Predictive coding of the statistical parameters of uncertain rewards by orbitofrontal neurons

Highlights

• •Statistical parameters of uncertain outcomes (expected value, risk, probability) are coded by single neurons in the orbitofrontal cortex.
• •Orbitofrontal neurons code an integrated expected value signal.
• •These parameters are predominantly coded by separate subpopulations of orbitofrontal neurons.

Abstract

Uncertain reward outcomes are characterised by statistical parameters that capture the numerical values of the underlying probability distributions of reward values, including the expected value, risk (variance) and probability. Here we show coding of an integrated expected value signal by single orbitofrontal neurons in response to visual cues predicting uncertain rewards. Separate subpopulations of orbitofrontal neurons predominantly code the prediction of one statistical parameter with few neurons showing combined coding. These signals are likely combined with subjective value signals to inform learning and decision making under conditions of uncertainty.

1. Introduction

Decision making under conditions of uncertainty requires processing of multiple variables relating to possible outcomes. Models of decision making suggest that the first two central moments of reward probability distributions, namely expected value and risk, are key parameters for decision-making processing mechanisms. It is therefore a fundamental requirement of brain systems to accurately process these variables in order to guide efficient choices.

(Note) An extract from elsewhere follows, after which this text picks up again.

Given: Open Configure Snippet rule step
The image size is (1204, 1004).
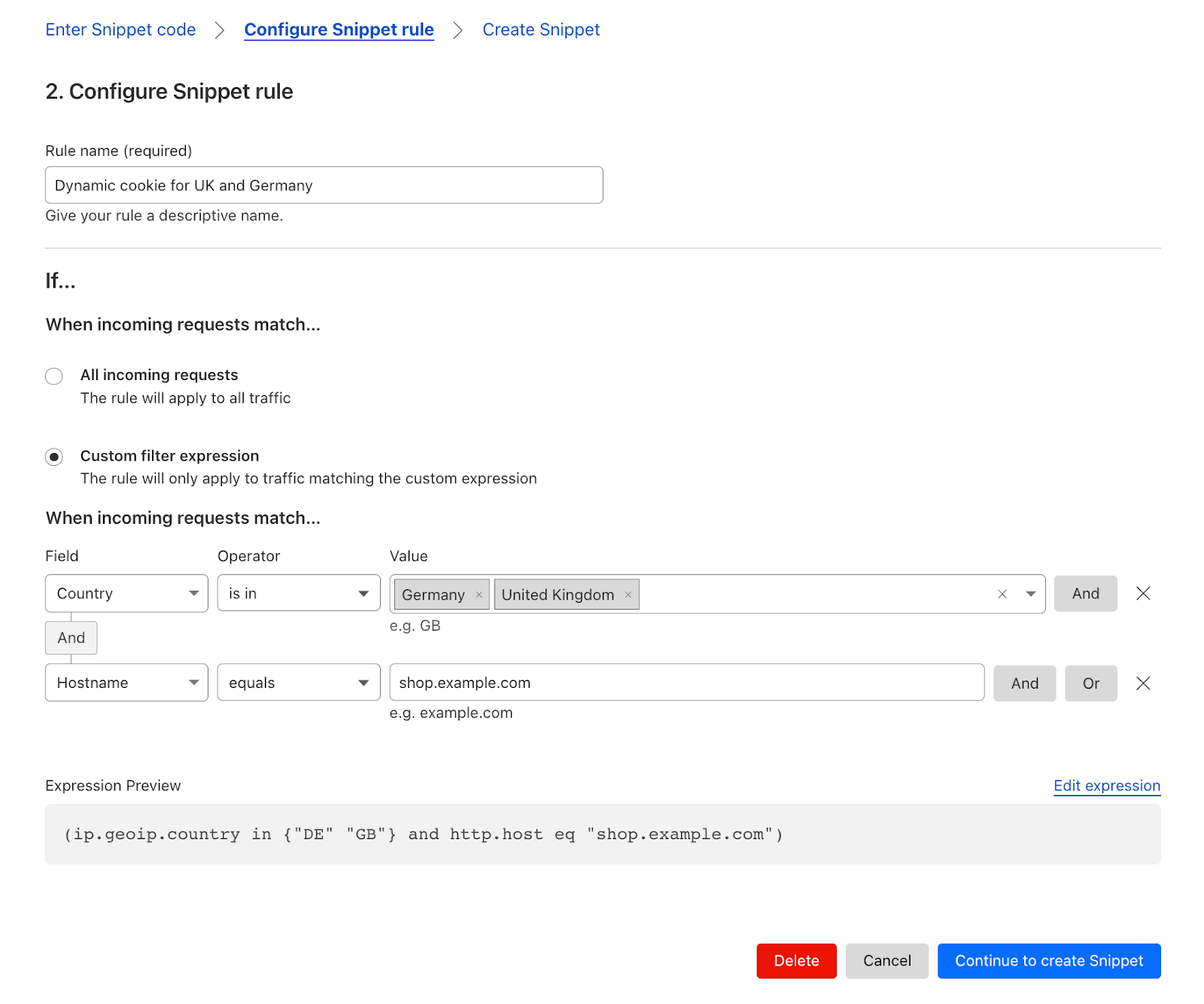Looking at the screenshot, I should 339,29.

Blaise Pascal’s development of probability theory in the 17th century recognised that by calculating the likelihood of different outcomes from a gamble, value (v) and probability (p), an informed decision maker could choose the option that results in the maximum outcome [1]. This quantity, (v x p), known as expected value, equals the mean, average outcome from a range of possible outcomes (the first central moment).

Risk, the second central moment of reward probability distributions, captures the dispersion of the possible outcomes. This dispersion of probabilistic outcomes is typically measured as the variance or standard deviation (square root of variance). Note that risk defined in these terms is distinct from reward probability, which has a non-monotonic relationship with risk: for binary outcomes, risk is maximal when the probability of each outcome is equal to 0.5 since the certainty that an outcome will occur increases from p = 0.5 to p = 1 and the certainty that an outcome will not occur increases from p = 0.5 to p = 0 [2].

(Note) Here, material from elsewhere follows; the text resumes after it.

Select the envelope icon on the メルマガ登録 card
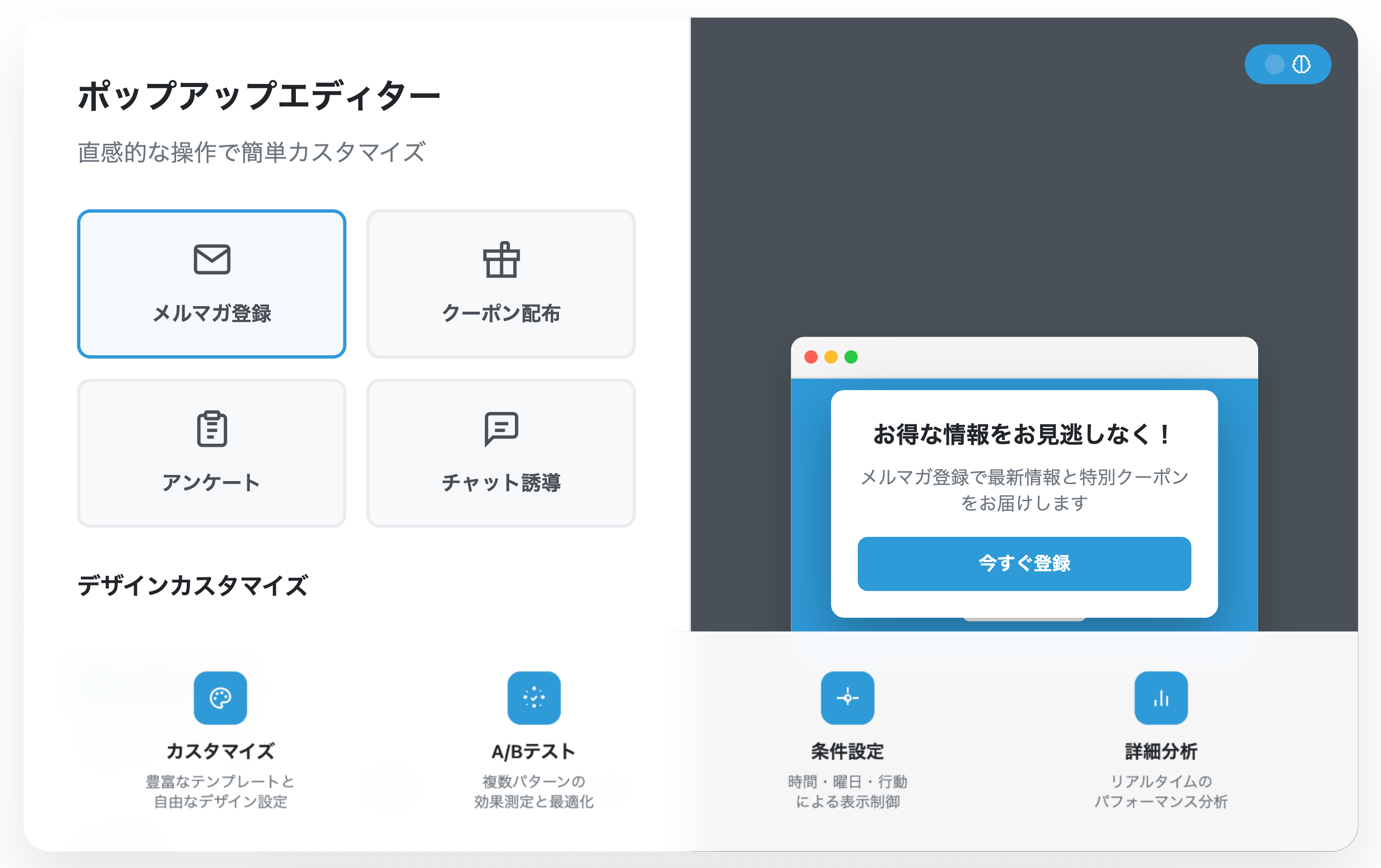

Risky information predicting reward outcomes is coded by single neurons in the orbitofrontal cortex [[3], [4], [5], [6], [7], [8]], cingulate cortex [8,9], supplementary eye field [10], anterodorsal septal region [11], striatum [12] and midbrain dopamine neurons [13].

Probabilistic information predicting reward outcomes is coded by single neurons in frontal and parietal cortical areas including the lateral intraparietal and parietal reach regions [14,15], the orbitofrontal, dorsolateral prefrontal and anterior cingulate cortices [[16], [17], [18], [19]]. Reward probability predictions are also coded by single neurons in subcortical regions including the globus pallidus and substantia nigra [20,21], lateral habenula [22], amygdala [23], dorsal striatum [24] and midbrain dopamine neurons [13].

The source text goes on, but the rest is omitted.